Long distance travel can have non-car solutions but also it shouldn’t be the default distance to be away from society in the first place.
masterspace@lemmy.ca 3 months ago
Please cite where I said that.
Um, yes. Obviously not remember directly, but that is what is in history books.
Most Americans lived in small rural communities and seldom left their farm and immediate community. When they travelled at all it would be by horse and buggy, and would take forever to get to the nearest train station, and then forever from the end of the line to wherever they had to go. If people lived farther away you would see them once every couple of years and otherwise letter write them.
We should build out robust train networks to reduce as many cars as possible, but at the same time the idea that you’ll eliminate cars completely is quite frankly, completely divorced from reality. I personally do not own a car and have spend a huge amount of money on a cargo bike to avoid having to buy a car. But guess what? There is still a very clear limit on the size of object I can transport (smaller than virtually any piece of furniture), it’s unpleasant to infeasible to use in the rain depending on the load, and it is flat out unusable in the winter with snow and ice, so I end up using a car share service semi-regularly. I’ve thought about putting on bigger wheels, extending the bed, adding better suspension, a roof, and another set of wheels for balance, but now I’ve invented a car. And that’s not to mention driving out to nature preserves for camping, hiking, rock climbing, mountain biking etc. nor visiting family and friends who live out in the country not near any bus stops or train stations.
As long as cars exist, AVs will be better than human drivers, and literally no one has ever presented a remotely feasible and practical plan for eliminating cars.
alyaza@beehaw.org 3 months ago
okay but: literally none of this follows from mass-adoption of autonomous vehicles. this is a logical leap you are making with no supporting evidence—there is no evidence that if mass-adoption occurs this will follow—and in general the technology is subject to far more fabulism and exaggeration (like this!) than legitimate technological advancement or improvement of society.
masterspace@lemmy.ca 3 months ago
Yes, I have no doubt there would be induced demand, but that extra demand wouldn’t be at the cost of anything.

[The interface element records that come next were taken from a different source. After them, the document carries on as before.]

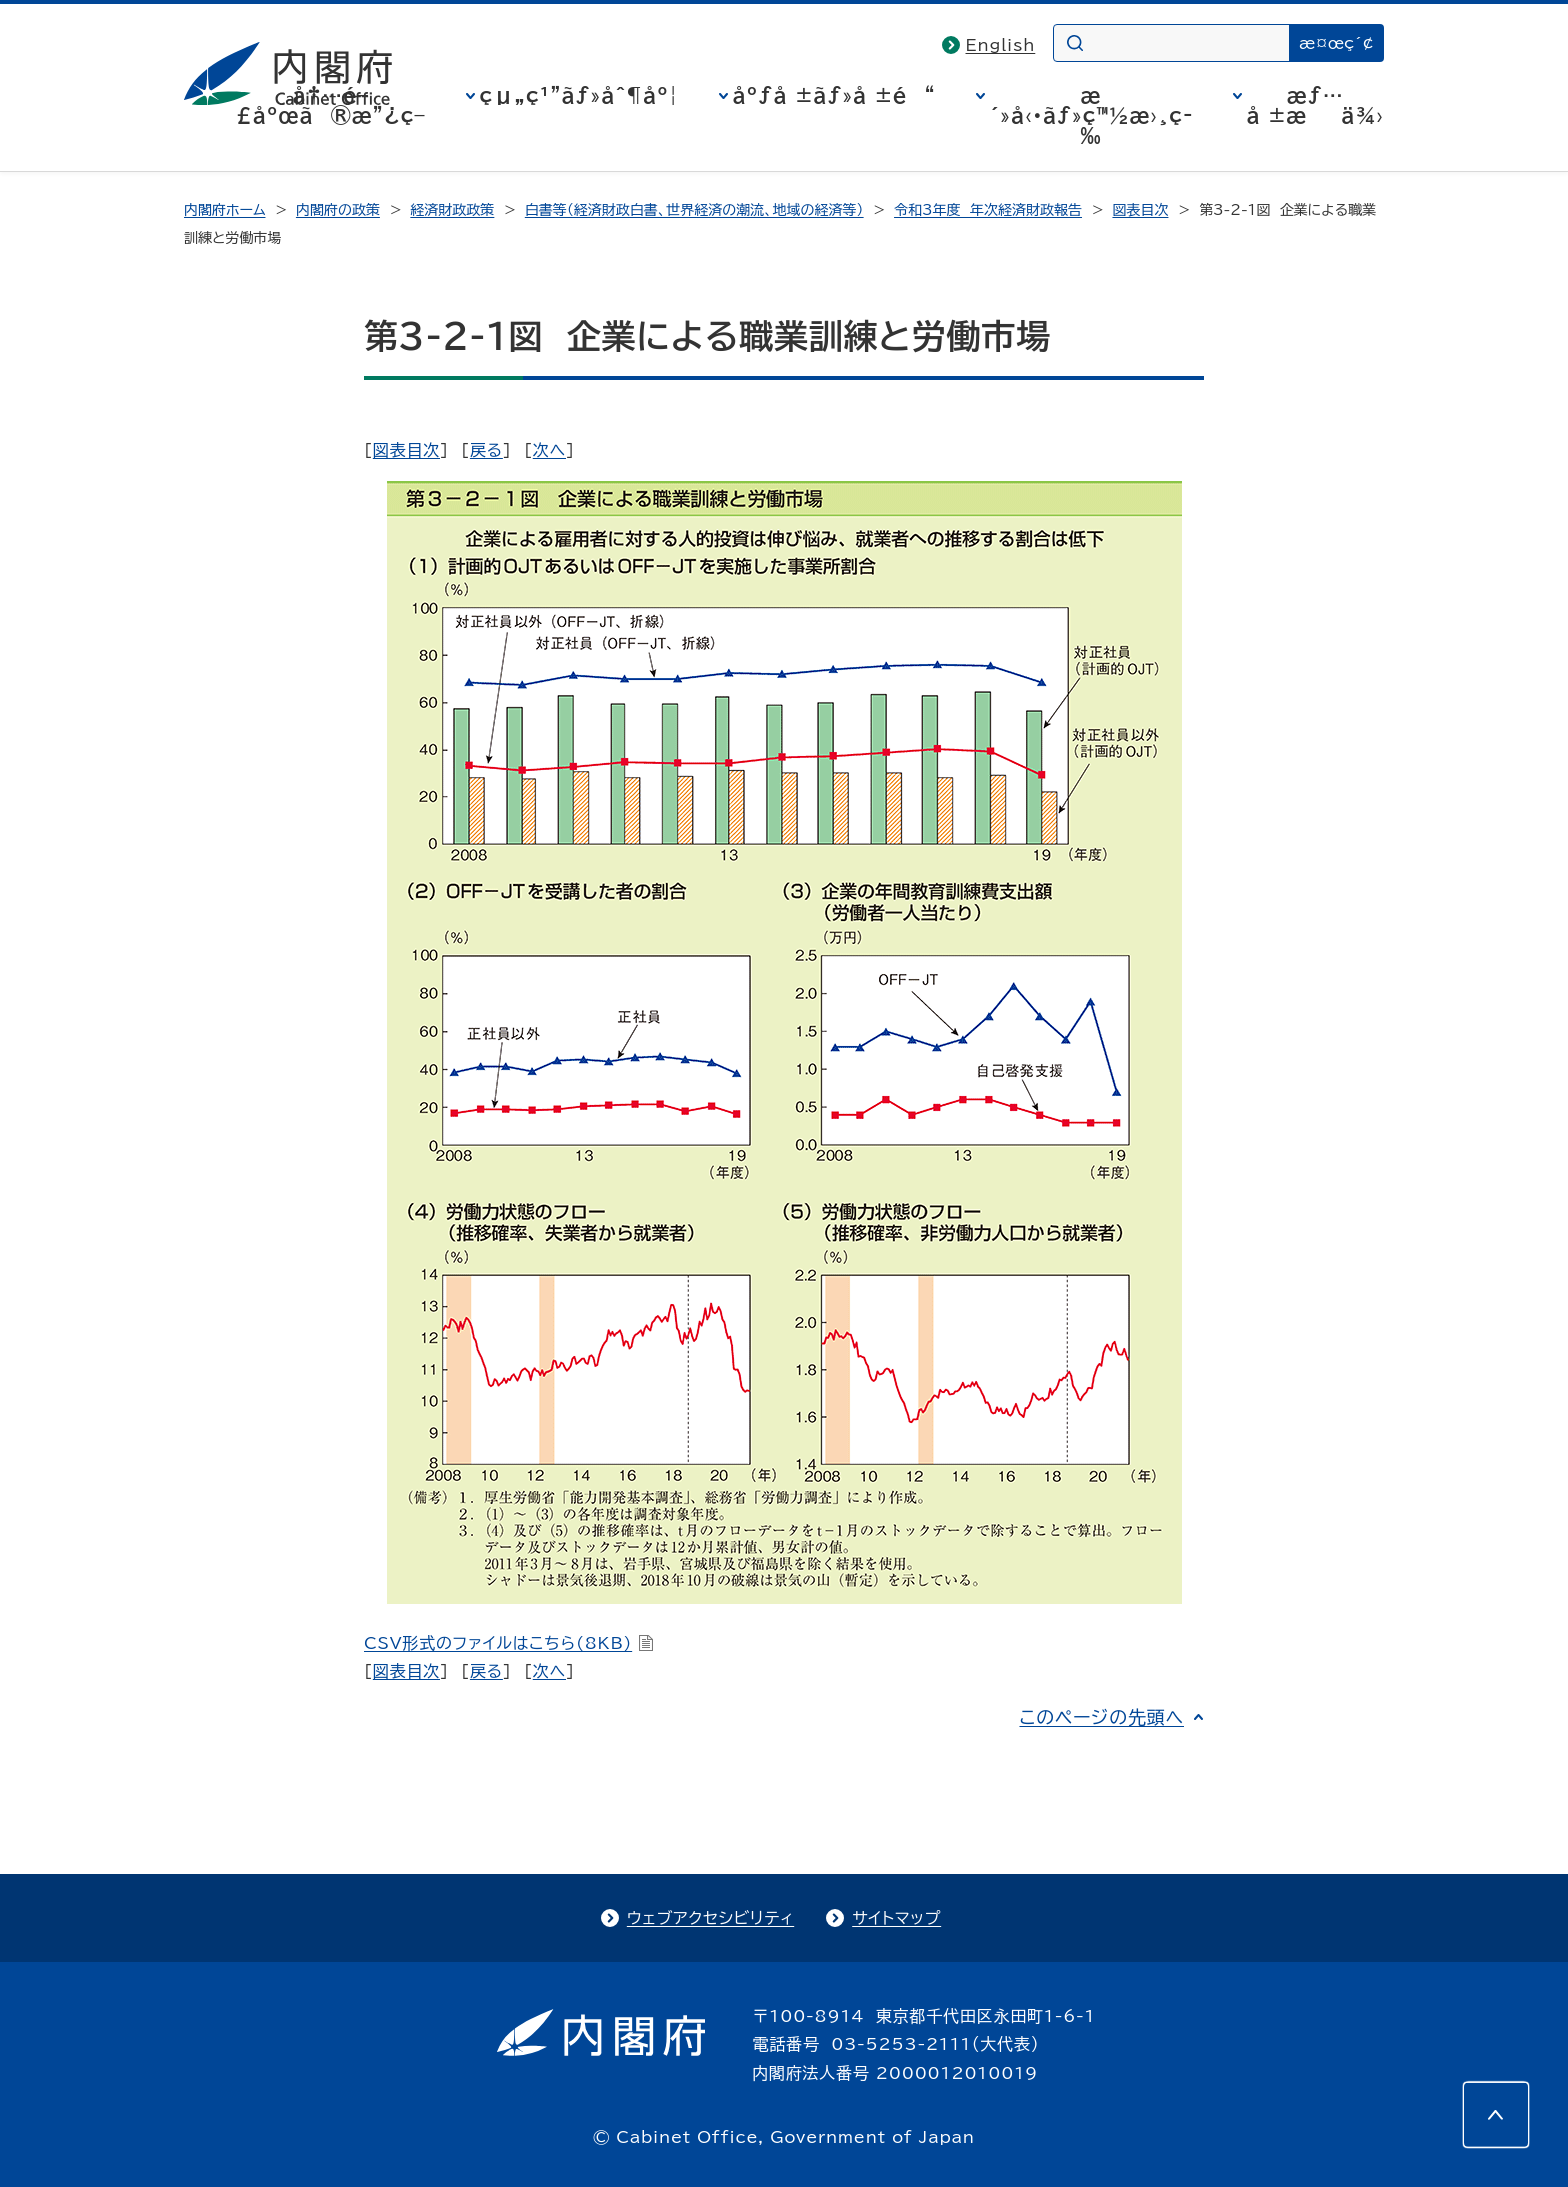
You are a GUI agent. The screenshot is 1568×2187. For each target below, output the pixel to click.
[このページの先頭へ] (1496, 2115)
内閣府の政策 (338, 210)
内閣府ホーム (224, 210)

Induced demand is a problem when we, for instance, build new roads or widen existing ones, because then more people drive and they clog up the same as they were before. That’s a bad thing because the cost of adding this capacity is that we have to tear down nature and existing city to add lanes, and then we have more capacity that sits at a standstill leading to more emissions.
But with AVs add more capacity to our roads, that will be entirely because they are driving more efficiently. We’ll have the same amount of cars on the road at any given time, meaning that there will be only minor emissions increases and we won’t be tearing anything down to build more giant highways.
You’re asking for something that does not exist. How am I supposed to provide you evidence proving what the results of mass adoption of AVs will be when there has never been a mass adoption of AVs.
Again, it’s never actually been rolled out on a mass scale. It’s a technology still being actively developed. Neither of us know what the end results will be, but I put forth plausible reasoning to my speculation, if you have plausible reasoning why those things won’t come to pass I’m all ears.